The work happens after "completed"
Most teams treat a finished signature as the end of the process. It's actually the start of a chain of busywork: update the CRM, kick off onboarding, file the PDF, notify finance, start the clock on a deliverable. Done by hand, that work is slow and easy to forget. Done with webhooks, it happens the instant the event fires — with no human in the loop.
A webhook is just an HTTP POST your server receives when something happens. Instead of you asking "is this signed yet?" on a timer, the signing platform tells you the moment it is.
Stop polling
Polling an API every few minutes to check envelope status is the wrong default. It's wasteful, it's slow (your average detection lag is half your polling interval), and it doesn't scale once you have hundreds of envelopes in flight. Webhooks invert the relationship: zero requests until something actually changes, then an immediate notification. If you're writing a cron job to check signing status, you almost certainly want a webhook instead.
The events worth subscribing to
Hosting Sign emits a webhook for each meaningful state change. The ones that drive most automations:
envelope.sent— the envelope went out. Use it to log the send in your system of record.recipient.signed— one signer finished. Useful for progress tracking on multi-signer deals where you want to nudge the next party or update a dashboard.envelope.completed— everyone signed. This is the big one: trigger onboarding, provisioning, fulfillment, or filing here.envelope.declined— someone declined. Route this to a human immediately; a dead deal needs attention, not silence. (See designing for the unhappy path — the decline is the event most automations forget.)envelope.voided— the sender cancelled. Reconcile your records so a voided agreement doesn't sit in your pipeline as "pending."
Verify the signature — every time
Here's the part teams skip and regret: a webhook endpoint is a public URL, and anyone who finds it can POST fake events to it. If your automation provisions accounts or releases funds on envelope.completed, an unverified endpoint is a way for an attacker to fake completions.
Every Hosting Sign webhook payload is signed with HMAC-SHA-256 using a per-subscription secret. On receipt:
- Read the signature header off the request.
- Compute the HMAC-SHA-256 of the raw request body with your shared secret.
- Compare the two using a constant-time comparison.
- Reject anything that doesn't match — before you parse or act on the payload.
An unverified webhook endpoint that takes a privileged action is a remote-control button for anyone who guesses the URL. The HMAC check is not optional.
Compute the HMAC over the exact bytes you received, not over a re-serialized version of the parsed JSON — re-serializing can reorder keys or change whitespace and break the comparison.
Make your endpoint idempotent
Networks are unreliable, so any honest webhook system retries. That means your endpoint will occasionally receive the same event twice. If a duplicate envelope.completed provisions two accounts or sends two welcome emails, that's on the consumer, not the sender.

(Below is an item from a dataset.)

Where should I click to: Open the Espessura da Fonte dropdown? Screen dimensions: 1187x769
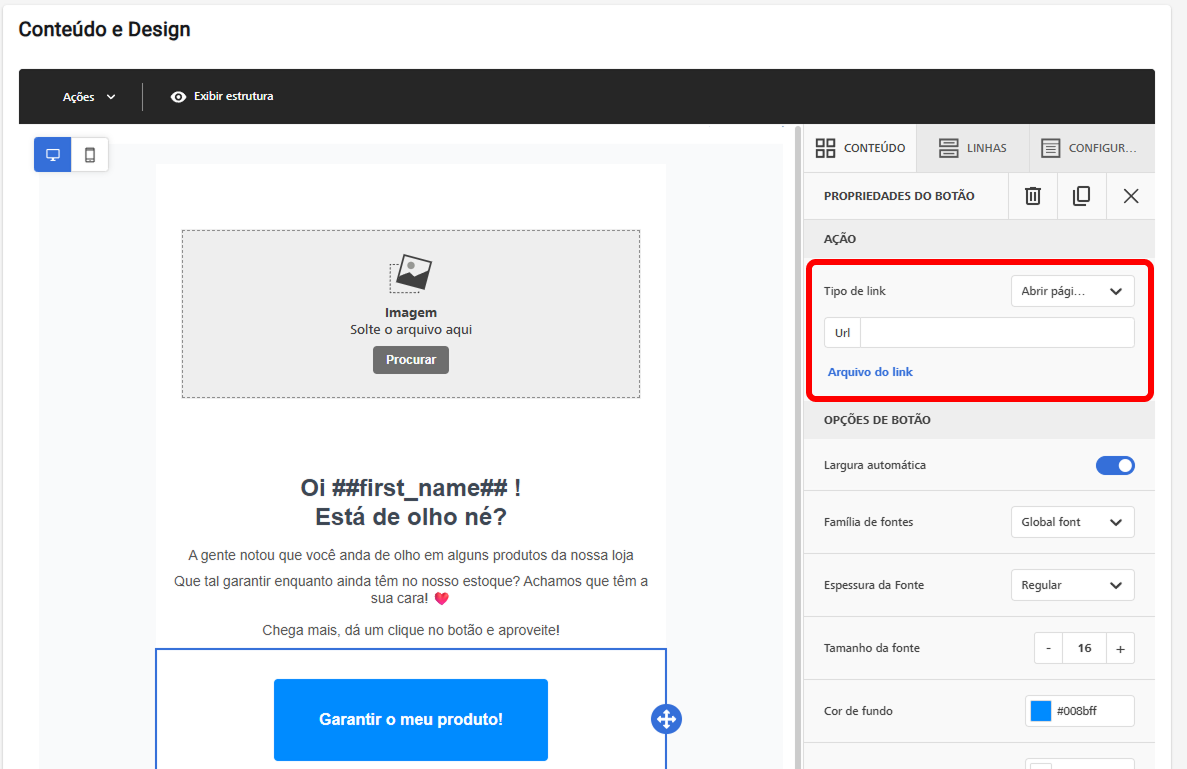click(x=1073, y=585)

The fix is cheap: every event carries a unique ID. Record processed IDs and ignore repeats. Design every handler so that processing the same event twice has the same effect as processing it once.
Respond fast, work later
Return a 2xx quickly — acknowledge receipt, then do the slow work (PDF download, third-party API calls) asynchronously. If you run a ten-second API call before responding, you'll trip delivery timeouts and trigger needless retries. Acknowledge first, process second.
When delivery fails
Endpoints go down. Deploys happen mid-delivery. That's normal, and it shouldn't lose you data. Hosting Sign keeps a webhook delivery log that records every outbound attempt with its response code and attempt count, so you can see exactly which events reached you and which didn't. When an endpoint was down during a burst of completions, you can redeliver any failed event with one click once it's back — no manual reconstruction, no missed onboarding.
Webhooks vs. no-code
You don't always need to write a receiver. Hosting Sign's webhooks are Zapier-compatible, so non-engineers can wire "on envelope completed, create a row / send a Slack message / start an onboarding sequence" without touching code. Use Zapier for the long tail of internal glue; use a real endpoint when the action is privileged, high-volume, or needs the HMAC guarantee.
Where to start
Pick one event and one action. The highest-leverage first automation is almost always envelope.completed → "file the signed PDF and audit certificate in our system of record." It removes a manual step on every single agreement, and because the signed package already carries a court-ready audit trail, you're filing evidence, not just a document. Once that's solid, add the next event. Automation compounds — but only if each link is verified, idempotent, and fast.